== INPUT DATA ==
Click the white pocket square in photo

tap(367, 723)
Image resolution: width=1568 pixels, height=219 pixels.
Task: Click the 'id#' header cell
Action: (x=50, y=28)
===
== INPUT DATA ==
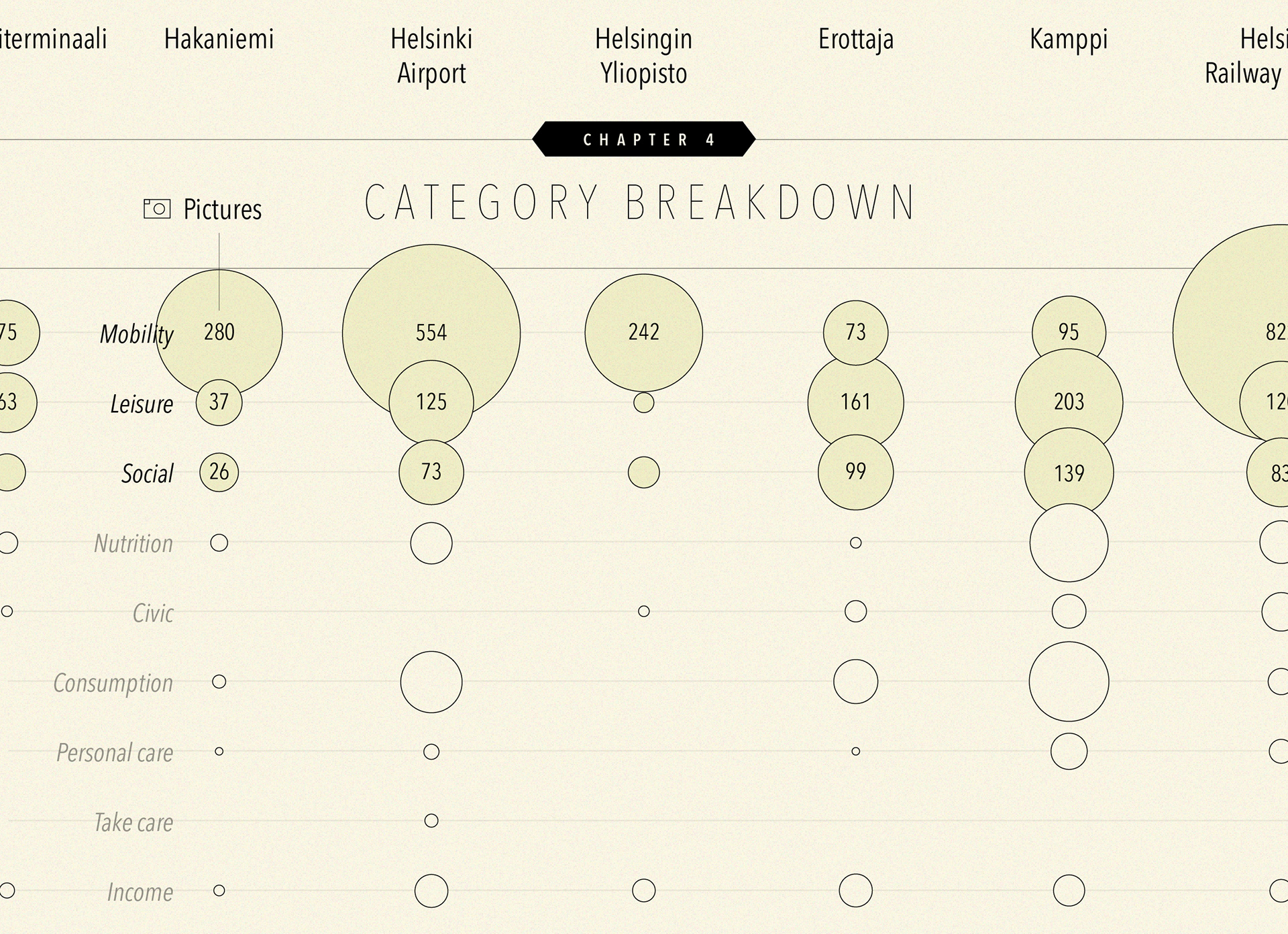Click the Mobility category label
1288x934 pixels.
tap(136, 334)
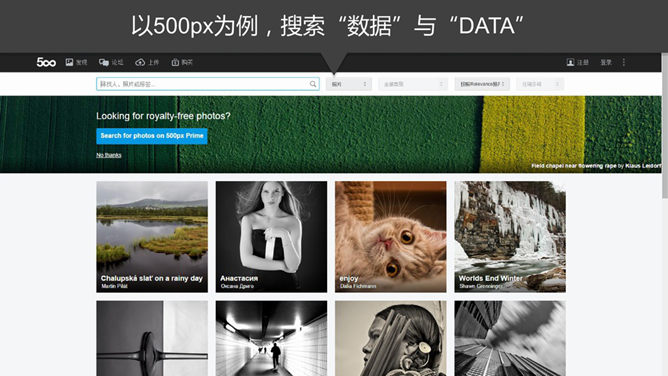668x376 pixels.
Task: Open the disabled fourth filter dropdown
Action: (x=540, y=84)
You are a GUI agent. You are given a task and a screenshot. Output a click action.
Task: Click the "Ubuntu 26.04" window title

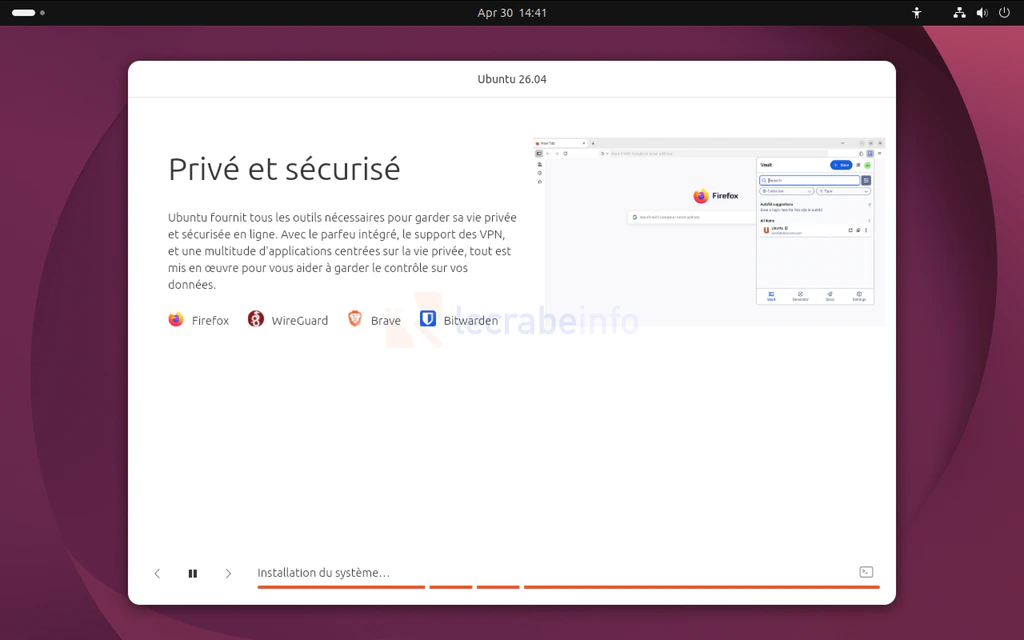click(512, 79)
===
== INPUT DATA ==
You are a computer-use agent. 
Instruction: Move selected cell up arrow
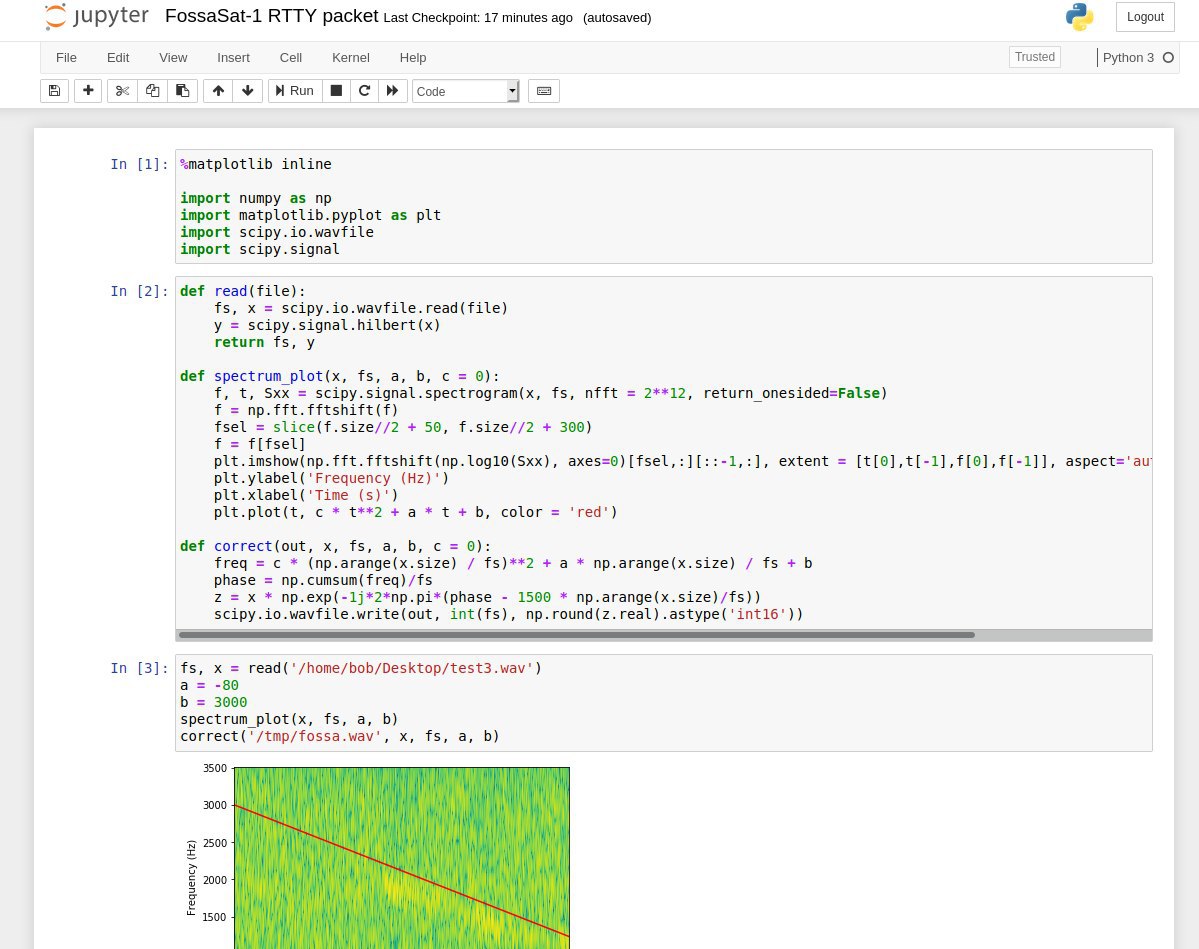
===
WORK TO COMPLETE | Every line of the entries that includes "agent" must be copied into the answer.

RESPONSE AREA |
You are a GUI agent. You are given a task and a screenshot. Output a click action.
You are a computer-use agent. 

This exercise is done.